Absolutely! And how’s it been adjusting to the standard obligations of life as a musician? Like, how’s touring been going for you? You’ve been taking digestible chunks of time to hit the road for these things, but is that taking some getting used to? Are you picking up on things you don’t like about it, or have you realized certain things that make life easier when you’re out there to stay sane and healthy?

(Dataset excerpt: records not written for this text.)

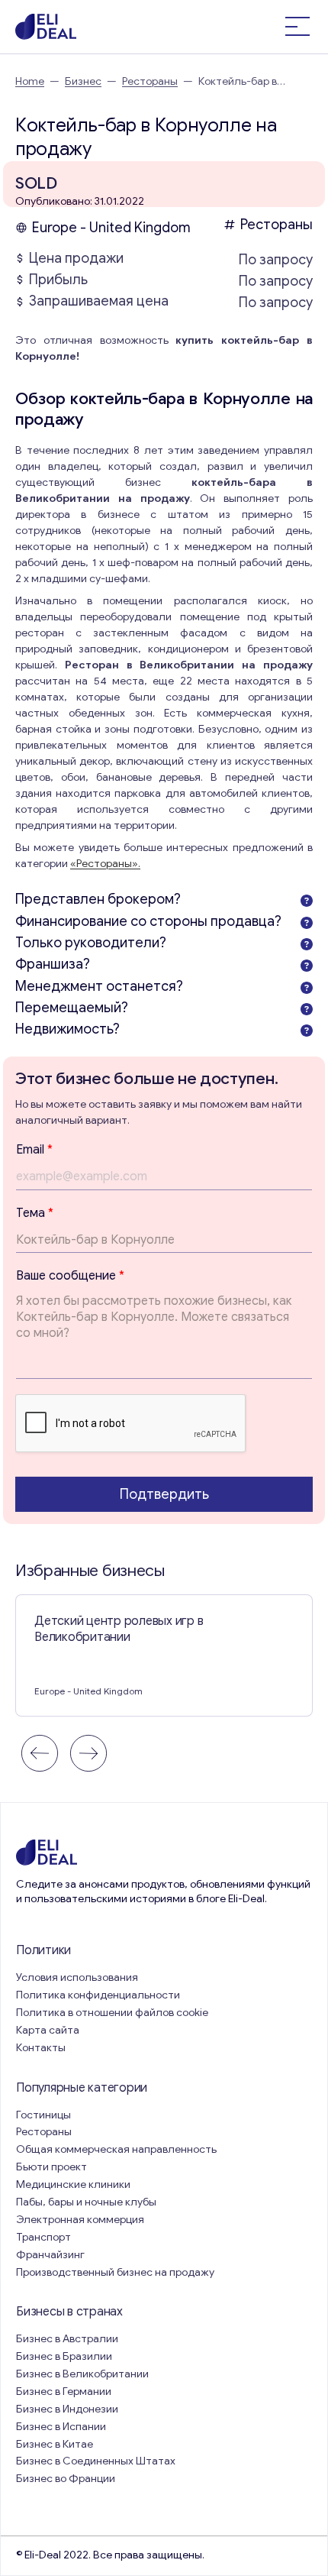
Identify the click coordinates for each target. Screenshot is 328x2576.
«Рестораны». (105, 863)
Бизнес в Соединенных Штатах (95, 2461)
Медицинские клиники (73, 2184)
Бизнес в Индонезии (67, 2409)
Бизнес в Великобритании (82, 2373)
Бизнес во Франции (65, 2478)
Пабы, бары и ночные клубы (86, 2202)
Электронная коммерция (80, 2219)
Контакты (41, 2047)
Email (34, 1149)
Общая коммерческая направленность (117, 2149)
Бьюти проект (51, 2166)
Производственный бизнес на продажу (115, 2272)
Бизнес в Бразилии (64, 2356)
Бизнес (83, 81)
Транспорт (43, 2237)
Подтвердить (164, 1494)
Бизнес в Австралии (67, 2338)
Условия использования (77, 1977)
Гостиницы (43, 2114)
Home (29, 81)
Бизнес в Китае (54, 2444)
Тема (34, 1213)
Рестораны (150, 81)
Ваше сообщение (70, 1275)
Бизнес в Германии (63, 2391)
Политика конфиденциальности (98, 1995)
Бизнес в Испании (61, 2426)
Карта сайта (47, 2030)
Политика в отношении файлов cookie (112, 2012)
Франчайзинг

I was kind of worried that I wouldn’t like being on the road, because there was so much transit; the actual performing is great, but you spend a lot of time at bus stations and train stations and airports, and you’ve got like, a hundred kilos’ worth of gear that you’re lugging around, but funnily enough (I mean, we’re only one week in, but…) I haven’t resented any of it yet, and the performances have all been so great. Even the things that have gone wrong make for funny stories later on. I’ve also kind of learned that, you know, you feel like you’re on holiday, so you’re sort of eating and drinking like you’re on holiday, which I think is not sustainable, so I’ve been trying to exercise every day, which is always a good way to see a city as well; I was in Dublin for two days, and you don’t really get a chance to get around a lot, so going for a run in the morning you can see the city. I did the same in Seattle this morning, so I think that’s a good way to stay sane and healthy. (And also every now and then having an alcohol-free day isn’t a bad idea.) [Laughs]

I hear that. Now, when you wrap up these dates, I know you said in other interviews that you’re hoping for an album not too terribly far away, but what’s the sort of immediate plan for the next few months?

Once I get home we’ll be looking at shows in Australia and doing a run of dates there, and then, you know, I want to see the EP cycle out and try to get those songs going in circulation for as long as they can be, but at the moment we’re kind of looking at what studio to record in and which producer is going to be best to make the album, so we’ve kind of got to make those big decisions in the next month or so, and then start the recording process. All the songs are there and ready, but it’s just a matter of actually sort of getting in and producing them. Hopefully I’ll have a song out before the end of the year, which should then come from the album in the first quarter. I’ll also probably be making another trip overseas at the end of the year, but it’ll kind of be all eyes on next year for us.